Saved data entries
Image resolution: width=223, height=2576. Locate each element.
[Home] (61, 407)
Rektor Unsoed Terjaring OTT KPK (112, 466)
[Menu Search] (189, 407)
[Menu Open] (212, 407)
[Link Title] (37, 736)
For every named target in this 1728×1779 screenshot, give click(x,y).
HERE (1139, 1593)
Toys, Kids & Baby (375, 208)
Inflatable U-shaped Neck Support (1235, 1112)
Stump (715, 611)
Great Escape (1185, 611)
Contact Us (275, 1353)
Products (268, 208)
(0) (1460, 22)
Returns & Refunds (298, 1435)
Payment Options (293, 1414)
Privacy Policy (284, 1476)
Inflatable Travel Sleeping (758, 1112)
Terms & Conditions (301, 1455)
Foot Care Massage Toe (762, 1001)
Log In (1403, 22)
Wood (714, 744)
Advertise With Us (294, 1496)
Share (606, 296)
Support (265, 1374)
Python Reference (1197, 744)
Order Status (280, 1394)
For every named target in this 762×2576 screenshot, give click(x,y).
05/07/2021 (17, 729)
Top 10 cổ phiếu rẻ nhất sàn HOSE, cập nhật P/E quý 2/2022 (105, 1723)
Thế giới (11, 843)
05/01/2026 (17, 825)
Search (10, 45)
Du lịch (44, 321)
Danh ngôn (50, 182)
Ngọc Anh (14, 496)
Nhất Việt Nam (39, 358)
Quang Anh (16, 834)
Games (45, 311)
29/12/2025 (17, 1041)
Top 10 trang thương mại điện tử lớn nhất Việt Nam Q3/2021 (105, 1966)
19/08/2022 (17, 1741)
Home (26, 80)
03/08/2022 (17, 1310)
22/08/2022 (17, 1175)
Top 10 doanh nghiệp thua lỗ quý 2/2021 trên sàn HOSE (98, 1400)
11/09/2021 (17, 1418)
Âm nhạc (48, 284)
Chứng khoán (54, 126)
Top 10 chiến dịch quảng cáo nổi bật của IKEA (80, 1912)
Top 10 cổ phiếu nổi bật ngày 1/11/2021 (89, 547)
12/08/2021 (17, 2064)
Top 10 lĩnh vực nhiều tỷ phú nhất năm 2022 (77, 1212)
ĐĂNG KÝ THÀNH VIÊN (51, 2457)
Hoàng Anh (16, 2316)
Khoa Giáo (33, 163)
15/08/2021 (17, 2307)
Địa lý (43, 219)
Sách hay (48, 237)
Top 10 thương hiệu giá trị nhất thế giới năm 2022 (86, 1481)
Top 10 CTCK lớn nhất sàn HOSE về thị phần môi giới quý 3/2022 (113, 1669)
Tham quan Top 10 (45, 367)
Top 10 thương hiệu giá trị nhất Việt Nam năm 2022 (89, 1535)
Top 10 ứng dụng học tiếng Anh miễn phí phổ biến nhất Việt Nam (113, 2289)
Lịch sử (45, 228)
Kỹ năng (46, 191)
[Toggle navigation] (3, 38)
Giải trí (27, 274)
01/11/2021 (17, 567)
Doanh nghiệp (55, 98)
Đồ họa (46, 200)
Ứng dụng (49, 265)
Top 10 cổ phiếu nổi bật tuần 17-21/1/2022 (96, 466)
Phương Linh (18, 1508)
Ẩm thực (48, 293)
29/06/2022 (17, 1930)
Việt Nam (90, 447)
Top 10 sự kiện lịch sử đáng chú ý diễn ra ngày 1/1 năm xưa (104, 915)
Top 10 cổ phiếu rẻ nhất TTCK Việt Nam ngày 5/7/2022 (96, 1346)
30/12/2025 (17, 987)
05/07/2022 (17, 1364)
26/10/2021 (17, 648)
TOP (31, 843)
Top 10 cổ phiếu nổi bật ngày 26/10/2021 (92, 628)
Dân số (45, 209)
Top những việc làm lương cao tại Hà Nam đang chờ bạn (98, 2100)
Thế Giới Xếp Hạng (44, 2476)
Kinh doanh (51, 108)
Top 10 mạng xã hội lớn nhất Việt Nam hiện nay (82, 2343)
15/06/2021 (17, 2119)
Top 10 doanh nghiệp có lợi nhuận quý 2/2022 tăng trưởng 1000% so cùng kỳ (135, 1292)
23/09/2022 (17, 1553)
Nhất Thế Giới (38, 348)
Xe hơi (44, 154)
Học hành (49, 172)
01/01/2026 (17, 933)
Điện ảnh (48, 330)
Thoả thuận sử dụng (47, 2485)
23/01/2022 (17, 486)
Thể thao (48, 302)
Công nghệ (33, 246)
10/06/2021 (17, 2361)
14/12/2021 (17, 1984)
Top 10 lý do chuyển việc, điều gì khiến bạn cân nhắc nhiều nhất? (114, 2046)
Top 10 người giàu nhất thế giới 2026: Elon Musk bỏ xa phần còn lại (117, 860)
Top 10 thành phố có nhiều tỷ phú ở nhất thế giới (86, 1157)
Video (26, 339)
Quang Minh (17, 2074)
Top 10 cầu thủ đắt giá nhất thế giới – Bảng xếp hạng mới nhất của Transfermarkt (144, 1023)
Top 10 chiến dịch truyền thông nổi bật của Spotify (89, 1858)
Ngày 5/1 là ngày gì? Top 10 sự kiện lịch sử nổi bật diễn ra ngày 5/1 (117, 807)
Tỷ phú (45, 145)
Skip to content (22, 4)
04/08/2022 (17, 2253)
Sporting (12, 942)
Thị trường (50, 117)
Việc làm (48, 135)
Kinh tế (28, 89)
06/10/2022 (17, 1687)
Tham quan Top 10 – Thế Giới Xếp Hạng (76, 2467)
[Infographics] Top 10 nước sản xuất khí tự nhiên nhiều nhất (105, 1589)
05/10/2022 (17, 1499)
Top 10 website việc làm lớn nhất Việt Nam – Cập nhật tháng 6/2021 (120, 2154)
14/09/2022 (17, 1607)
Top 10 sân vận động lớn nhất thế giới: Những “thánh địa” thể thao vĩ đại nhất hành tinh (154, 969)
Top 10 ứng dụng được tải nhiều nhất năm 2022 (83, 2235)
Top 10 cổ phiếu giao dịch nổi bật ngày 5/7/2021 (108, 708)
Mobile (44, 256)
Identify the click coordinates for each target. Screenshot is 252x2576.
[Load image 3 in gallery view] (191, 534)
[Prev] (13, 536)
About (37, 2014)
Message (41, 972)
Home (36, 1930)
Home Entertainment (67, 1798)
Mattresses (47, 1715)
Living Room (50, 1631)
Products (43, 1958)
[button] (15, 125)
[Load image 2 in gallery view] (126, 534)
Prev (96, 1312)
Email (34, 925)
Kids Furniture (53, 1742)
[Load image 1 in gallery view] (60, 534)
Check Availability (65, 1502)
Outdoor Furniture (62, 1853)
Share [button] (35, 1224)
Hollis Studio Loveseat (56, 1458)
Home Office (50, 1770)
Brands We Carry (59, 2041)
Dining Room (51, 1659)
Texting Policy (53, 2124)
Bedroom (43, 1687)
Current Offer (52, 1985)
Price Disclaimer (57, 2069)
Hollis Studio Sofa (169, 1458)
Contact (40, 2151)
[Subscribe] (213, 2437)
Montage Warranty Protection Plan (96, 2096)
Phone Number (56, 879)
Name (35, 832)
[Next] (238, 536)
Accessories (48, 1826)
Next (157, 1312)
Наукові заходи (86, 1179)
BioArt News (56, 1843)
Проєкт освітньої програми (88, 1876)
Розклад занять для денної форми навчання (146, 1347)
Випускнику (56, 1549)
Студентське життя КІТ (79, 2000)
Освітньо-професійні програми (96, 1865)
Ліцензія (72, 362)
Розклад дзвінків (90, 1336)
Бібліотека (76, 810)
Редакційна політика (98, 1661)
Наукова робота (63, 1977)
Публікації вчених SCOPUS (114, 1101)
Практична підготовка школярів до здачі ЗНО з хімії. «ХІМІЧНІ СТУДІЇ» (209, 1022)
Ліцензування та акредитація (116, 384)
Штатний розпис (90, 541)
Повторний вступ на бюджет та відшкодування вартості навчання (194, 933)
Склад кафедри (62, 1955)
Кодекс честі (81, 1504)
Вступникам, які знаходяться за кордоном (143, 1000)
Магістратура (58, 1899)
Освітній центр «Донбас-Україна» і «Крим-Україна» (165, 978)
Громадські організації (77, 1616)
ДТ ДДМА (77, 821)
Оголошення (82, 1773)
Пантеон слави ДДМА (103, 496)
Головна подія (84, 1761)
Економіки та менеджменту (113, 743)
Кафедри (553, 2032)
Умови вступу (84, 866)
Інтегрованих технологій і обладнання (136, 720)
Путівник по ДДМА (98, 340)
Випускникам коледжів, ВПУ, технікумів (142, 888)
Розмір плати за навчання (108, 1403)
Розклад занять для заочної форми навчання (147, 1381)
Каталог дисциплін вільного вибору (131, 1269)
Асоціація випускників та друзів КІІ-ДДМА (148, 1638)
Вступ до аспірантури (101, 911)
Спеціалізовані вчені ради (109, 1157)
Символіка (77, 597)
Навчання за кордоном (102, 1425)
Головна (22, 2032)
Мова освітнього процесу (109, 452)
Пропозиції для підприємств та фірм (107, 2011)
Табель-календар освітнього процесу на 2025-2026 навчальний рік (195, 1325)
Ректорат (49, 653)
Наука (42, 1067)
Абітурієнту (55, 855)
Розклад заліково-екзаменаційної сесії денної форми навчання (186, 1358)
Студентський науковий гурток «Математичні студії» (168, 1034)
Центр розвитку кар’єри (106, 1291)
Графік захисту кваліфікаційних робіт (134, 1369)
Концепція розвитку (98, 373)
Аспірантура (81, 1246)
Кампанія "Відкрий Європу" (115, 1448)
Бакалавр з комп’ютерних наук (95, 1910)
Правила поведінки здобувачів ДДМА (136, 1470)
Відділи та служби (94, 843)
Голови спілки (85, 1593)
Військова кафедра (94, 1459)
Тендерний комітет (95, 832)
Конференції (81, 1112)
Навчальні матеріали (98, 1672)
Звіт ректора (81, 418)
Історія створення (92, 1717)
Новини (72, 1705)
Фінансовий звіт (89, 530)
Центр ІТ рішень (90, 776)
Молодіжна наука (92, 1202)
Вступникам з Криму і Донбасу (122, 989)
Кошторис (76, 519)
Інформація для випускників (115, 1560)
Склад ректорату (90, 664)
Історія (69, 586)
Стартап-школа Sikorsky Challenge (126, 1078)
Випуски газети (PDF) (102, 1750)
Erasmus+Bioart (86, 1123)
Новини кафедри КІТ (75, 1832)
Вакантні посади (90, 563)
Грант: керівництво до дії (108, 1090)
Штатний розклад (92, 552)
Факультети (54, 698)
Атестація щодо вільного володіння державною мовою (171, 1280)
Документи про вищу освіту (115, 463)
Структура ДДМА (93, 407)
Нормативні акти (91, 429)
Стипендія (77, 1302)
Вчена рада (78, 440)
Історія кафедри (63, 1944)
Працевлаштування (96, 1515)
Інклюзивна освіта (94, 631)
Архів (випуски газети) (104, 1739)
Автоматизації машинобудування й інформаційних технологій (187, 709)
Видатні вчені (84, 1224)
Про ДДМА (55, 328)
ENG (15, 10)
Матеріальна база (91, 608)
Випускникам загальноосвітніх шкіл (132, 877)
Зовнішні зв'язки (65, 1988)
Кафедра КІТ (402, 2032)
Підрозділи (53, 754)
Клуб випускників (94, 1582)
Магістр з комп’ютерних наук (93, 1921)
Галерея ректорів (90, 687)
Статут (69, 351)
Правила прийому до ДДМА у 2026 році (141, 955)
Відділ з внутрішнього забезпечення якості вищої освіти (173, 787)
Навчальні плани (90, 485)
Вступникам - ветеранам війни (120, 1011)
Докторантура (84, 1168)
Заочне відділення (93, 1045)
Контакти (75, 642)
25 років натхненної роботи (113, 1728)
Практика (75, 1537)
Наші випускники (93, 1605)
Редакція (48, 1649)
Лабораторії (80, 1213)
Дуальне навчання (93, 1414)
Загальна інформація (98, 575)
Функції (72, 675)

> **Your objective**:
Please return all lines from the records that hold the word "dịch".

> **Response below**:
Top 10 chiến dịch quảng cáo nổi bật của IKEA (80, 1912)
Top 10 chiến dịch truyền thông nổi bật của Spotify (89, 1858)
Top 10 cổ phiếu giao dịch nổi bật ngày 5/7/2021 (108, 708)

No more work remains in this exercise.